> [Data under study]:
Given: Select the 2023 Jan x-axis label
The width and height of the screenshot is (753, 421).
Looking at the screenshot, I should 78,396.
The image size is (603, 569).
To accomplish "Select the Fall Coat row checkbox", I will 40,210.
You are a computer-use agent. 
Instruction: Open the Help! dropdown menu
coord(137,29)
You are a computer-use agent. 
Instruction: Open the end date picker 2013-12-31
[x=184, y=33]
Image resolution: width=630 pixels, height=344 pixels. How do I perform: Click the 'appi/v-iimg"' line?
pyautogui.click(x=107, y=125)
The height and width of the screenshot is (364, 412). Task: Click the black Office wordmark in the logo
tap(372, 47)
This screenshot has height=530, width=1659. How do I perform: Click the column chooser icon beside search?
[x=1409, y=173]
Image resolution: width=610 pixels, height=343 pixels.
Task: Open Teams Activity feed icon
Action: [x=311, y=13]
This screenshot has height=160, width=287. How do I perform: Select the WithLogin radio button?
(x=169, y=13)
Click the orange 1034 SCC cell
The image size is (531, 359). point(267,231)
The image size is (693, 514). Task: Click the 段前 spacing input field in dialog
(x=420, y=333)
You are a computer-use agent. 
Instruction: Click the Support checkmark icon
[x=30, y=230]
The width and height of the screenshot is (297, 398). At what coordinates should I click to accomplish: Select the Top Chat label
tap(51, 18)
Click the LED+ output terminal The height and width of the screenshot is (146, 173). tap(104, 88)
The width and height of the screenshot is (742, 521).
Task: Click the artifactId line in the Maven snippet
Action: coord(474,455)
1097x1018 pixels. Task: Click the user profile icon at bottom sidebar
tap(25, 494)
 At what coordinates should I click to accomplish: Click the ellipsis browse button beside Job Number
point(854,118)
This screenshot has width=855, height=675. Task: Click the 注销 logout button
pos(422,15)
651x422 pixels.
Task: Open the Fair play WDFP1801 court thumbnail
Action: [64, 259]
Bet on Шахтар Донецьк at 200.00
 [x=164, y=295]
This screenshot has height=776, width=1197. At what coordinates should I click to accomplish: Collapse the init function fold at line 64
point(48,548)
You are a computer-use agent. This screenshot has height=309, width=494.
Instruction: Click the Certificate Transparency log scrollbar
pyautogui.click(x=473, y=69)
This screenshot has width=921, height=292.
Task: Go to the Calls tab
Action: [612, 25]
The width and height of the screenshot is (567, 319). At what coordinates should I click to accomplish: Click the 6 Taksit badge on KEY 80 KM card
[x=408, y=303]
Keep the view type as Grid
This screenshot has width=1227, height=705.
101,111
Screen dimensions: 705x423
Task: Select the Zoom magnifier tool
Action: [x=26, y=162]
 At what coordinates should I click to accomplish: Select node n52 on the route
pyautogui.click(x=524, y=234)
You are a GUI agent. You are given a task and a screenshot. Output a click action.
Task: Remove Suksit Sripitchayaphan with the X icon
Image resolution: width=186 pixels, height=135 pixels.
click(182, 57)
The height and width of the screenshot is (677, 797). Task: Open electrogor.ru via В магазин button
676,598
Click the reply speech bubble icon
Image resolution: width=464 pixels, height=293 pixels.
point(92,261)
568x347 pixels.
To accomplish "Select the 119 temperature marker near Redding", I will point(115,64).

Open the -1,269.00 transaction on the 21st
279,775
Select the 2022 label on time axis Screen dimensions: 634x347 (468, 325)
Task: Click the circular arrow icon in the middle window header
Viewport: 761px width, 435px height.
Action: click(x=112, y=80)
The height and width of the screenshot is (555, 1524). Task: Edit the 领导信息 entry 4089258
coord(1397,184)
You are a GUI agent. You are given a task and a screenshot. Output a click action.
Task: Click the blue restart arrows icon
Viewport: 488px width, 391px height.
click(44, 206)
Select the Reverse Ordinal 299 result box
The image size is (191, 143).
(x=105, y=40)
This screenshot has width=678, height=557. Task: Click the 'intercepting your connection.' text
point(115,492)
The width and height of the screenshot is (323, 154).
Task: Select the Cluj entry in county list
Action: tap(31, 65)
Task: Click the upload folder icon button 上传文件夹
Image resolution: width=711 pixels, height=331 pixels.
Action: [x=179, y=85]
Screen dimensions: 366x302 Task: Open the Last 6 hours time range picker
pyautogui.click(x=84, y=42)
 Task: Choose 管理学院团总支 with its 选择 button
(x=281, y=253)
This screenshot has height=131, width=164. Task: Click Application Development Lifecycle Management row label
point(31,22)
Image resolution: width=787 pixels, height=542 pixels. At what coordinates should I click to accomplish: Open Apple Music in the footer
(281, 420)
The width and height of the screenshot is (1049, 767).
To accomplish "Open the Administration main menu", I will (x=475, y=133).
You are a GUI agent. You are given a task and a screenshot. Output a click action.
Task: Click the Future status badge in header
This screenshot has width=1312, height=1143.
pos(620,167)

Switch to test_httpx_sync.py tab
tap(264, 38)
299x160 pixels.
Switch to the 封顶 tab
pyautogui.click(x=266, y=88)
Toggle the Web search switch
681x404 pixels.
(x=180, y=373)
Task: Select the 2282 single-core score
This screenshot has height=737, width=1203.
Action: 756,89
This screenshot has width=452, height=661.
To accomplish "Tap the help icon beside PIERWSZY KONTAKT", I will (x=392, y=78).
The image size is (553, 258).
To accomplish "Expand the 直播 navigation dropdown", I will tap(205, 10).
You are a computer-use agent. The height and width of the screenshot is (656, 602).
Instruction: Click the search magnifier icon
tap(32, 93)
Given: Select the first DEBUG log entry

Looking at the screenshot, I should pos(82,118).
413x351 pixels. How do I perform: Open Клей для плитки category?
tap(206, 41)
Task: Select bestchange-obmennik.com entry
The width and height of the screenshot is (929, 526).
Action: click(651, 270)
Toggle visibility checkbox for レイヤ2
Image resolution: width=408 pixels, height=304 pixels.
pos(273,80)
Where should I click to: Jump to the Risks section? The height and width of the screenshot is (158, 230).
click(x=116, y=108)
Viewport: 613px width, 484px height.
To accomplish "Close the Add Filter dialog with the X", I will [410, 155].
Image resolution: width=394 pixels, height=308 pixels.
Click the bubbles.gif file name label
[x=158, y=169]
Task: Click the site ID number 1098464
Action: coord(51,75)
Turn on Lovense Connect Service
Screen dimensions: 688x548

> [What to produce]: All of the records above should be given again exactly as written.

> [Response area]:
Given: Select the 2023 Jan x-axis label
The width and height of the screenshot is (753, 421).
Looking at the screenshot, I should 78,396.
The image size is (603, 569).
To accomplish "Select the Fall Coat row checkbox", I will 40,210.
You are a computer-use agent. 
Instruction: Open the Help! dropdown menu
coord(137,29)
You are a computer-use agent. 
Instruction: Open the end date picker 2013-12-31
[x=184, y=33]
Image resolution: width=630 pixels, height=344 pixels. How do I perform: Click the 'appi/v-iimg"' line?
pyautogui.click(x=107, y=125)
The height and width of the screenshot is (364, 412). Task: Click the black Office wordmark in the logo
tap(372, 47)
This screenshot has height=530, width=1659. How do I perform: Click the column chooser icon beside search?
[x=1409, y=173]
Image resolution: width=610 pixels, height=343 pixels.
Task: Open Teams Activity feed icon
Action: [x=311, y=13]
This screenshot has height=160, width=287. How do I perform: Select the WithLogin radio button?
(x=169, y=13)
Click the orange 1034 SCC cell
The image size is (531, 359). point(267,231)
The image size is (693, 514). Task: Click the 段前 spacing input field in dialog
(x=420, y=333)
You are a computer-use agent. 
Instruction: Click the Support checkmark icon
[x=30, y=230]
The width and height of the screenshot is (297, 398). At what coordinates should I click to accomplish: Select the Top Chat label
tap(51, 18)
Click the LED+ output terminal The height and width of the screenshot is (146, 173). tap(104, 88)
The width and height of the screenshot is (742, 521).
Task: Click the artifactId line in the Maven snippet
Action: coord(474,455)
1097x1018 pixels. Task: Click the user profile icon at bottom sidebar
tap(25, 494)
 At what coordinates should I click to accomplish: Click the ellipsis browse button beside Job Number
point(854,118)
This screenshot has width=855, height=675. Task: Click the 注销 logout button
pos(422,15)
651x422 pixels.
Task: Open the Fair play WDFP1801 court thumbnail
Action: [64, 259]
Bet on Шахтар Донецьк at 200.00
 [x=164, y=295]
This screenshot has height=776, width=1197. At what coordinates should I click to accomplish: Collapse the init function fold at line 64
point(48,548)
You are a computer-use agent. This screenshot has height=309, width=494.
Instruction: Click the Certificate Transparency log scrollbar
pyautogui.click(x=473, y=69)
This screenshot has width=921, height=292.
Task: Go to the Calls tab
Action: [612, 25]
The width and height of the screenshot is (567, 319). At what coordinates should I click to accomplish: Click the 6 Taksit badge on KEY 80 KM card
[x=408, y=303]
Keep the view type as Grid
This screenshot has width=1227, height=705.
101,111
Screen dimensions: 705x423
Task: Select the Zoom magnifier tool
Action: [x=26, y=162]
 At what coordinates should I click to accomplish: Select node n52 on the route
pyautogui.click(x=524, y=234)
You are a GUI agent. You are given a task and a screenshot. Output a click action.
Task: Remove Suksit Sripitchayaphan with the X icon
Image resolution: width=186 pixels, height=135 pixels.
click(182, 57)
The height and width of the screenshot is (677, 797). Task: Open electrogor.ru via В магазин button
676,598
Click the reply speech bubble icon
Image resolution: width=464 pixels, height=293 pixels.
point(92,261)
568x347 pixels.
To accomplish "Select the 119 temperature marker near Redding", I will point(115,64).

Open the -1,269.00 transaction on the 21st
279,775
Select the 2022 label on time axis Screen dimensions: 634x347 (468, 325)
Task: Click the circular arrow icon in the middle window header
Viewport: 761px width, 435px height.
Action: click(x=112, y=80)
The height and width of the screenshot is (555, 1524). Task: Edit the 领导信息 entry 4089258
coord(1397,184)
You are a GUI agent. You are given a task and a screenshot. Output a click action.
Task: Click the blue restart arrows icon
Viewport: 488px width, 391px height.
click(44, 206)
Select the Reverse Ordinal 299 result box
The image size is (191, 143).
(x=105, y=40)
This screenshot has width=678, height=557. Task: Click the 'intercepting your connection.' text
point(115,492)
The width and height of the screenshot is (323, 154).
Task: Select the Cluj entry in county list
Action: tap(31, 65)
Task: Click the upload folder icon button 上传文件夹
Image resolution: width=711 pixels, height=331 pixels.
Action: [x=179, y=85]
Screen dimensions: 366x302 Task: Open the Last 6 hours time range picker
pyautogui.click(x=84, y=42)
 Task: Choose 管理学院团总支 with its 选择 button
(x=281, y=253)
This screenshot has height=131, width=164. Task: Click Application Development Lifecycle Management row label
point(31,22)
Image resolution: width=787 pixels, height=542 pixels. At what coordinates should I click to accomplish: Open Apple Music in the footer
(281, 420)
The width and height of the screenshot is (1049, 767).
To accomplish "Open the Administration main menu", I will (x=475, y=133).
You are a GUI agent. You are given a task and a screenshot. Output a click action.
Task: Click the Future status badge in header
This screenshot has width=1312, height=1143.
pos(620,167)

Switch to test_httpx_sync.py tab
tap(264, 38)
299x160 pixels.
Switch to the 封顶 tab
pyautogui.click(x=266, y=88)
Toggle the Web search switch
681x404 pixels.
(x=180, y=373)
Task: Select the 2282 single-core score
This screenshot has height=737, width=1203.
Action: 756,89
This screenshot has width=452, height=661.
To accomplish "Tap the help icon beside PIERWSZY KONTAKT", I will (x=392, y=78).
The image size is (553, 258).
To accomplish "Expand the 直播 navigation dropdown", I will tap(205, 10).
You are a computer-use agent. The height and width of the screenshot is (656, 602).
Instruction: Click the search magnifier icon
tap(32, 93)
Given: Select the first DEBUG log entry

Looking at the screenshot, I should pos(82,118).
413x351 pixels. How do I perform: Open Клей для плитки category?
tap(206, 41)
Task: Select bestchange-obmennik.com entry
The width and height of the screenshot is (929, 526).
Action: click(651, 270)
Toggle visibility checkbox for レイヤ2
Image resolution: width=408 pixels, height=304 pixels.
pos(273,80)
Where should I click to: Jump to the Risks section? The height and width of the screenshot is (158, 230).
click(x=116, y=108)
Viewport: 613px width, 484px height.
To accomplish "Close the Add Filter dialog with the X", I will [410, 155].
Image resolution: width=394 pixels, height=308 pixels.
Click the bubbles.gif file name label
[x=158, y=169]
Task: Click the site ID number 1098464
Action: coord(51,75)
Turn on Lovense Connect Service
Screen dimensions: 688x548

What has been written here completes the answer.